|Loss hurts bad. Perhaps there is no pain more raw for humans than the death of a loved one. It is so final; a life suddenly irretrievable. Alive one minute, and totally forever dead the next. There is no going back, no second chance, no one more moment. It can be shocking, scary, and way out of our control, whether “expected” or “traumatic.” Then we are left with an empty space. Empty. Hello grief. Hello sharp sorrow.
While we all have to face loss through death sooner or later, our experiences vary. Our coping styles vary. Our support systems vary. Some of us will move steadily and quickly through the process, often aided by ritual, faith, and community. Others will have deep pain that overcomes us and lingers, impacting many aspects of life—mood, relationships, ability to work, future plans. Some will worry that they shouldn’t feel such deep sadness, because they deem their loss less important than other people’s—such as in miscarriage, or death of a pet, or passing of a long-ill grandparent. Each person’s experience is valid, no matter what form it takes.
Therapy can help you move more steadily through grief. Your grief is important, and the sense you make of it can ultimately deepen and enrich your life. We’ll focus initially on what happened, the role you played, and how it impacted you. We’ll demystify the pragmatics of the situation, if that’s helpful, for example discussing issues involving the hospital, morgue, autopsy, funeral/memorials, burial/cremation, courts, lawyers, wills, relatives, etc. We’ll ask whether there’s anything unfinished that you want to take care of. We’ll also explore what’s comforting to you now, to help you get through the roughest part. Questions about the meaning of it all and what sense it makes often arise and lead to deeper resolution.
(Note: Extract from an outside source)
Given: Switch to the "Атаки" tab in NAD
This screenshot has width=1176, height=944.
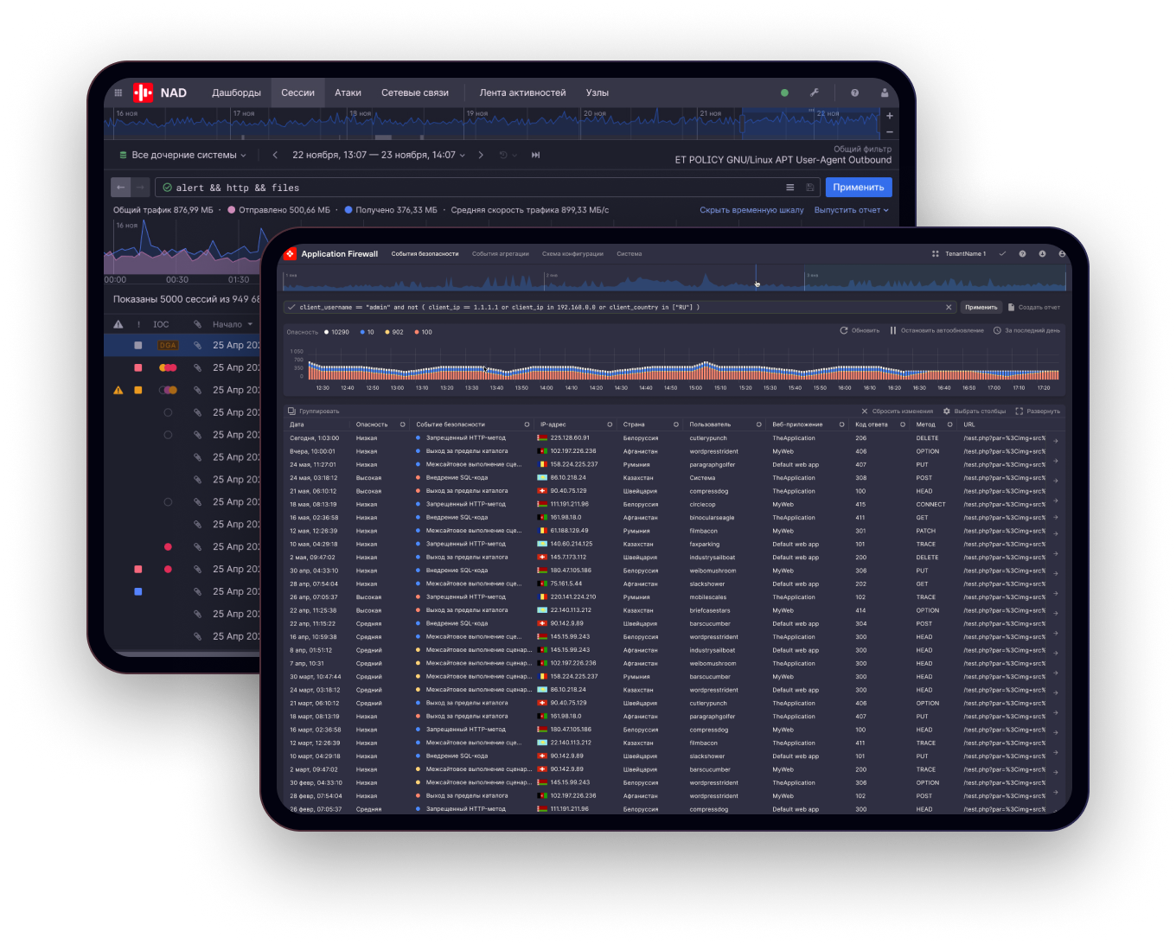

We each first come face-to-face with death at different points in our development. I came to know death relatively early. When I was fourteen years old, my nine year old sister died at home of cystic fibrosis. I was devastated, and the course of my life and that of my family was forever altered. Still, life went on, and I learned many important things from knowing death early. My youthful openness and curiosity invited experiences which formed the basis for a growing comfort and wisdom. With each subsequent death in my family, I have often been the one who steps in without fear, knows what’s possible, and makes the experience richer—adding sweet to the bitter. My broad and deep familiarity now with death and dying is the silver lining from that early loss. In my experience, there is a silver lining awaiting you, too.